High-Speed Schlieren Analysis of Instability-Driven Helical Plasma Plumes in Radio Frequency Atmospheric Pressure Plasma Jets

Atmospheric Pressure Plasma Jets (APPJs) are widely used for generating reactive species under conditions suitable for heat-sensitive applications [1-2]. While helically structured plasma plumes have been observed to enhance air mixing and reactive species transport compared to conical plumes, the underlying physical mechanisms responsible for their formation remain less explored [3]. The APPJ features a pin-to-ring electrode inside a 2 mm thick Pyrex tube, with argon as the working gas. A 13.56 MHz RF power supply operates in both continuous and pulsed modes. A pulse frequency of 500 Hz with 50% duty cycle is chosen to promote thermal modulation. High-speed Schlieren imaging captures flow evolution under varying powers and flow rates.

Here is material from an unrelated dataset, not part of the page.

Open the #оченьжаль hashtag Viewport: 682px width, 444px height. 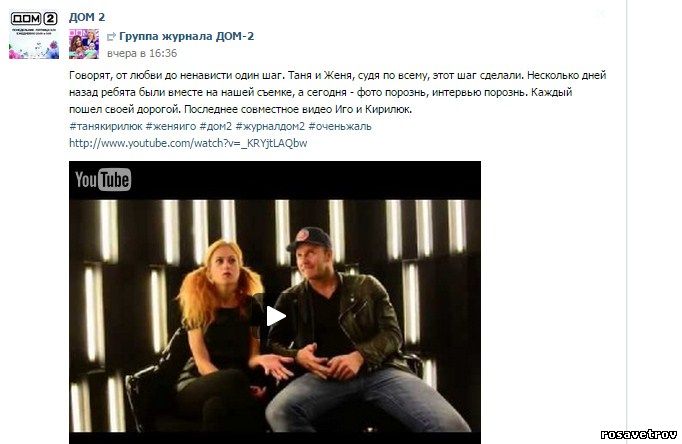coord(340,127)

High-speed Schlieren imaging reveals that plasma ignition significantly alters the flow structure of argon jets, reducing the laminar length beyond what Reynolds number scaling alone can explain. This suggests that plasma-induced heating modifies the flow stability in a more complex way. The observed early onset of vortices indicates the presence of Kelvin–Helmholtz (KH) instability, which becomes more prominent with increasing flow rate. Under pulsed RF operation, the rapid heating and cooling cycles generate steep pressure and density gradients at the nozzle itself. The resulting baroclinic torque, due to the misalignment of these gradients, introduces swirl into the KH vortices—twisting them into helical structures. This is visible in the Schlieren images as the formation of coherent helical plumes emerging directly from the nozzle. Interestingly, the location of vortex onset aligns well with theoretical KH growth lengths, and the estimated Strouhal number (~0.29) supports a shear-driven instability mechanism. These findings suggest that the formation of helical plasma plumes is rooted in a coupling between flow instabilities and plasma-induced thermal effects. Rather than treating helical plumes as a visual outcome, this work proposes a fluid-dynamic mechanism behind their formation raising important questions about how plasma and flow interact in space and time.

[1] Radhika T. P. & S. Kar, Scientific Reports, 13(1), 10665 (2023).

[2] Radhika T. P. & S. Kar, Physics of Fluids 36(8) (2024).

[3] Mahreen et. Al Journal of Applied Physics, 130(8), 083301 (2021).